Cette déclaration commune a été saluée par de grandes ONG de défense des droits humains : Amnesty International, Human Right Watch, l’Institut du Caire pour l’étude des droits de l’homme (CIHRS) et la Fédération internationale pour les droits humains (FIDH). «Elle met fin à des années d’inaction affligeante de la part du Conseil des droits de l’homme des Nations unies, malgré la forte détérioration de la situation des droits humains en Egypte, a déclaré Bahey Hassan, directeur du CIHRS. Les Etats devraient continuer à signaler clairement au gouvernement égyptien qu’il n’aura plus carte blanche pour emprisonner, torturer et violer le droit à la vie ou tuer illégalement.»
«La torture est une pratique systématique»
Antoine Madelin, directeur du plaidoyer à la Fédération internationale pour les droits humains, demande également aux Etats de poursuivre leurs efforts en matière de protection des libertés. «Les Etats signataires de cette déclaration, comme la France, doivent en prendre toute la mesure et réellement prioriser le respect des droits humains dans leurs relations diplomatiques et commerciales avec l’Egypte», indique-t-il.
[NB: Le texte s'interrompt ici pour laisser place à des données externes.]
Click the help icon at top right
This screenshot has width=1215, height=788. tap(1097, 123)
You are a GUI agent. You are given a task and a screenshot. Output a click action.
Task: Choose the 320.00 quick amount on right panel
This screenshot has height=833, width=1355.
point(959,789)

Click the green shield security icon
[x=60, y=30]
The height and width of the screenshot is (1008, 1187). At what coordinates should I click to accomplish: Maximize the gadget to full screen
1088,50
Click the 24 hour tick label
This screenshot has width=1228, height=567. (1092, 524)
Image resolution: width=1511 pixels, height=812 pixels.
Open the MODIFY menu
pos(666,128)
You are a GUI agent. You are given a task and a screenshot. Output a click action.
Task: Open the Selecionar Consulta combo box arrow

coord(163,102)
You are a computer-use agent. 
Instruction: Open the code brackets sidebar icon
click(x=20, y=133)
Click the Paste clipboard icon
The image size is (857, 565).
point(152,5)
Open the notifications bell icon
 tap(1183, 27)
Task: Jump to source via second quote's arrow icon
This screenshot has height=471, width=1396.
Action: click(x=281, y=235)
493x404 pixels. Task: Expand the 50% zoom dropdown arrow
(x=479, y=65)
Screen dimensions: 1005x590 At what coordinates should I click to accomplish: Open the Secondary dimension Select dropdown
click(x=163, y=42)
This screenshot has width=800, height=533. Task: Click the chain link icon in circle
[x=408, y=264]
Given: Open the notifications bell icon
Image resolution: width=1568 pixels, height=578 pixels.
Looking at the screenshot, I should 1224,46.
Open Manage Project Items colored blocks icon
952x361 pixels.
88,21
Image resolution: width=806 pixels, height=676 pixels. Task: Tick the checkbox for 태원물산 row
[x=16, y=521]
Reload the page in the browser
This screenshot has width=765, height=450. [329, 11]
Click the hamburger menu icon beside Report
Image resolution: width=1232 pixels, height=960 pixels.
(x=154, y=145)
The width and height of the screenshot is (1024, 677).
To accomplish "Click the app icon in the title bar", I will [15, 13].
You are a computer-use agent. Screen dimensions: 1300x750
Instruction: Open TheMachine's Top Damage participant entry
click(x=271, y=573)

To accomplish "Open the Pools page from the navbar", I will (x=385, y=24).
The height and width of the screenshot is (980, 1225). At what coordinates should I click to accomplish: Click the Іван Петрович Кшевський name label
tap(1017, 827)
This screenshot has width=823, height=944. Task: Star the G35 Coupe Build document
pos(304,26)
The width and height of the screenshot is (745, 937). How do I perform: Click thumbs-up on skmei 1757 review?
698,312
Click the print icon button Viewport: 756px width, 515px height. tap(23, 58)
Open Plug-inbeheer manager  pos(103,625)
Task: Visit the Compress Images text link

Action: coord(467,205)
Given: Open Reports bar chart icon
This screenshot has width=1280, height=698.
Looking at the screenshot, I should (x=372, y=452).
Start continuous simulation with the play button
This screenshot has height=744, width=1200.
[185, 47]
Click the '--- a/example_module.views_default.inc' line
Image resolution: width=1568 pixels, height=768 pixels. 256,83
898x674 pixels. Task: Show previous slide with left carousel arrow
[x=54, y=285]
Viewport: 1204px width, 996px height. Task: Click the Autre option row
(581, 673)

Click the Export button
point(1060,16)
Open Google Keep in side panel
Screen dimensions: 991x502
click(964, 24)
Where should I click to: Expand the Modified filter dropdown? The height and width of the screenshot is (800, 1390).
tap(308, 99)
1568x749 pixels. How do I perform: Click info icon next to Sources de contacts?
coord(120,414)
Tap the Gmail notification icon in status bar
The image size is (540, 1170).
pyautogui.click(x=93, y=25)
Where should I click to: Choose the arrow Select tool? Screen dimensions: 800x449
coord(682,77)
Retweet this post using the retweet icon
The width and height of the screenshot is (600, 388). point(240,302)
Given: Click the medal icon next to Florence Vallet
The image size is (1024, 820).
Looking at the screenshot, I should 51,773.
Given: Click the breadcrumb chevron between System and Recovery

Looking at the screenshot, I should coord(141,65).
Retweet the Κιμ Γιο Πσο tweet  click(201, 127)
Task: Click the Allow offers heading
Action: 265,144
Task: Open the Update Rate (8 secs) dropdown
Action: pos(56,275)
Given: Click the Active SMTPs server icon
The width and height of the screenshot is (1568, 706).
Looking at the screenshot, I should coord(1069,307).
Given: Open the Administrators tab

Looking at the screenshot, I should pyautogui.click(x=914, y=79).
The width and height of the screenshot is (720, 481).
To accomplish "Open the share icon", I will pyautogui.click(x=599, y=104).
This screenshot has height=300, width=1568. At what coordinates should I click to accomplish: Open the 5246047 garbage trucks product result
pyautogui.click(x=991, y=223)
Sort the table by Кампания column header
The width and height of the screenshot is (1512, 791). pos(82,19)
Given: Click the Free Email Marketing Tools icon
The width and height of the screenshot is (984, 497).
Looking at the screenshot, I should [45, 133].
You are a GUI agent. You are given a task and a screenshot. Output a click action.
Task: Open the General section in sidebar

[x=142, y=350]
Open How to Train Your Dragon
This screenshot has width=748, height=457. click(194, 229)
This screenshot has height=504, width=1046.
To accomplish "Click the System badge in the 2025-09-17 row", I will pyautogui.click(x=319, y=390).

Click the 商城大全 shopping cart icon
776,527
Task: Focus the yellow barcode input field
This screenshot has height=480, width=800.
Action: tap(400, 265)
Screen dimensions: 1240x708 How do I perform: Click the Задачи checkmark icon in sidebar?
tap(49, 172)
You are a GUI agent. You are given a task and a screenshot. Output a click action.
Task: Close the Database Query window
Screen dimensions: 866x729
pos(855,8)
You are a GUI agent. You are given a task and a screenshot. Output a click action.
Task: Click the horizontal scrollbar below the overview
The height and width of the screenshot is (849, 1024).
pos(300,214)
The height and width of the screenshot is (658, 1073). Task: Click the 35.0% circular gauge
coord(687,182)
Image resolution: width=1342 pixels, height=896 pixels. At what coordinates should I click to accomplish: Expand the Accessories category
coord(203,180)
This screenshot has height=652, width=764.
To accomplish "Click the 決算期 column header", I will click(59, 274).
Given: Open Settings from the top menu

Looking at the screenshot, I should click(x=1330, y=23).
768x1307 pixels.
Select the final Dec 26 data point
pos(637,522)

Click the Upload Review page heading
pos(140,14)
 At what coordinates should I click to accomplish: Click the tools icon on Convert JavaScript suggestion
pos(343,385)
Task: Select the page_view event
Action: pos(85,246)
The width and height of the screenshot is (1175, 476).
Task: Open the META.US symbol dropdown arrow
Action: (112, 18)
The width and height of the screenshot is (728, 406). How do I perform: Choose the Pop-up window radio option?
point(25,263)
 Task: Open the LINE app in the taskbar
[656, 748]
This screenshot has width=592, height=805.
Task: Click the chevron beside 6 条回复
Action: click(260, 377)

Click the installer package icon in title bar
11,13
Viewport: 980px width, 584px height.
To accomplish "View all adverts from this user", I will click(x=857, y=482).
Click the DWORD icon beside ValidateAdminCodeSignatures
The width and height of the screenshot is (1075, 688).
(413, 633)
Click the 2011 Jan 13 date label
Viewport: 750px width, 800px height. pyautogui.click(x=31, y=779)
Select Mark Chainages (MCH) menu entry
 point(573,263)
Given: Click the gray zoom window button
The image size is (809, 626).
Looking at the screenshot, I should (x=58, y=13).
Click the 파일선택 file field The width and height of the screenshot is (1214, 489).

Avant d’ajouter : «Nous demandons au gouvernement d’Emmanuel Macron de revoir son partenariat dit stratégique avec l’Egypte et de mettre un terme aux ventes d’armes françaises vers tous les pays qui violent les droits fondamentaux.»
Selon les ONG, 60 000 hommes et femmes sont derrière les barreaux en Egypte en raison de leur opinion. En 2017, le comité de l’ONU contre la torture avait conclu que «la torture est une pratique systématique en Egypte». Depuis la destitution du président Mohamed Morsi par l’armée en 2013 et l’arrivée au pouvoir l’année suivante, à la suite d’un coup d’état militaire, du maréchal Abdel Fattah al-Sissi, une répression croissante cible les opposants dans le pays.
Sans surprise, l’Etat égyptien a rejeté les accusations des membres de l’ONU. Un communiqué du ministère des Affaires étrangères affirme que la déclaration commune contient «des informations erronées». «Aucun avocat, journaliste […] ou militant des droits de l’homme n’est détenu, à moins d’avoir commis un crime justifiant les actions prises contre lui, via un procès ou une enquête juste conduite par [un pouvoir] judiciaire totalement indépendant de l’exécutif», a répliqué de son côté le Sénat égyptien.